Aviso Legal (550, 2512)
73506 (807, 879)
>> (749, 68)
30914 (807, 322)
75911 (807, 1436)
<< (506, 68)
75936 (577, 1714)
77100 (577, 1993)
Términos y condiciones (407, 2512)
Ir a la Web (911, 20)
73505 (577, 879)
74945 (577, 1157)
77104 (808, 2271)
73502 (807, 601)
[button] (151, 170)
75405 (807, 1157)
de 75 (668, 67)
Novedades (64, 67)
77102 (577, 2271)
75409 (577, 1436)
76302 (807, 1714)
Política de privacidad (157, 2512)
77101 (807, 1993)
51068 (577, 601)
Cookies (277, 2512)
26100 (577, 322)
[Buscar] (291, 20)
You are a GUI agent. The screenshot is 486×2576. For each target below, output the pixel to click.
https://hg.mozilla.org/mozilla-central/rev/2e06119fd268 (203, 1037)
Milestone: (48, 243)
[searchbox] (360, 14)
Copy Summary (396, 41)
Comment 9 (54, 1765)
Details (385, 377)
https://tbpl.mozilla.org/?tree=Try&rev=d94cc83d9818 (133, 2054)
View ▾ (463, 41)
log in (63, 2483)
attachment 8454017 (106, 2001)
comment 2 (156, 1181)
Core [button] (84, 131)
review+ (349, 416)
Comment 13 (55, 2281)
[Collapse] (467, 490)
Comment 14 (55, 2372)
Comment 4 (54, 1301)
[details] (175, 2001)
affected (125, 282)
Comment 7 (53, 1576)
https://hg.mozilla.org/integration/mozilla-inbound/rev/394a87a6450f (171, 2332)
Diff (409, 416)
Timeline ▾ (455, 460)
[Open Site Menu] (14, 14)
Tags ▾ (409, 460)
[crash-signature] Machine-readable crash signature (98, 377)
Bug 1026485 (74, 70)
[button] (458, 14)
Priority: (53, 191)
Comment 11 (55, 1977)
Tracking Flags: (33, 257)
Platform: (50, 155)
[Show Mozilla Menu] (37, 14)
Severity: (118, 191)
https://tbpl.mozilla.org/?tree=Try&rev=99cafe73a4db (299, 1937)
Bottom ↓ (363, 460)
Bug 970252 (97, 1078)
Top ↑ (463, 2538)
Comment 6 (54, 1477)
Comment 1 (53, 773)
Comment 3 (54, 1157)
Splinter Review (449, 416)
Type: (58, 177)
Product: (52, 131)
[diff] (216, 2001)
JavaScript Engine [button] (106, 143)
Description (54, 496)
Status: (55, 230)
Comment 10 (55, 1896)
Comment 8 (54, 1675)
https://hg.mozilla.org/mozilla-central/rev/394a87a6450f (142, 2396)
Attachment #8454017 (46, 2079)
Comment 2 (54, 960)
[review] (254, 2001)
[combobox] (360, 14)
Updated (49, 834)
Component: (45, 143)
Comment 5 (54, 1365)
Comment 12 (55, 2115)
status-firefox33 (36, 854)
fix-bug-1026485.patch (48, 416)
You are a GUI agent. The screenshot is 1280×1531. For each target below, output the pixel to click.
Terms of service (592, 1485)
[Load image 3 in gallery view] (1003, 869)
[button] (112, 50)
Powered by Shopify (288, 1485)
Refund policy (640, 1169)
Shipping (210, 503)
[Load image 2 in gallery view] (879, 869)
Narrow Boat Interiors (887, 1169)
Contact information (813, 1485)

* [About this task]: In the listing above, transcribe exactly everything from the line containing "75936 (577, 1714)" down to the line containing "Tags ▾ (409, 460)", including both and nothing more.

* [Solution to this exercise]:
75936 (577, 1714)
77100 (577, 1993)
Términos y condiciones (407, 2512)
Ir a la Web (911, 20)
73505 (577, 879)
74945 (577, 1157)
77104 (808, 2271)
73502 (807, 601)
[button] (151, 170)
75405 (807, 1157)
de 75 (668, 67)
Novedades (64, 67)
77102 (577, 2271)
75409 (577, 1436)
76302 (807, 1714)
Política de privacidad (157, 2512)
77101 (807, 1993)
51068 (577, 601)
Cookies (277, 2512)
26100 (577, 322)
[Buscar] (291, 20)
You are a GUI agent. The screenshot is 486×2576. For each target below, output the pixel to click.
https://hg.mozilla.org/mozilla-central/rev/2e06119fd268 (203, 1037)
Milestone: (48, 243)
[searchbox] (360, 14)
Copy Summary (396, 41)
Comment 9 (54, 1765)
Details (385, 377)
https://tbpl.mozilla.org/?tree=Try&rev=d94cc83d9818 (133, 2054)
View ▾ (463, 41)
log in (63, 2483)
attachment 8454017 (106, 2001)
comment 2 (156, 1181)
Core [button] (84, 131)
review+ (349, 416)
Comment 13 (55, 2281)
[Collapse] (467, 490)
Comment 14 (55, 2372)
Comment 4 (54, 1301)
[details] (175, 2001)
affected (125, 282)
Comment 7 (53, 1576)
https://hg.mozilla.org/integration/mozilla-inbound/rev/394a87a6450f (171, 2332)
Diff (409, 416)
Timeline ▾ (455, 460)
[Open Site Menu] (14, 14)
Tags ▾ (409, 460)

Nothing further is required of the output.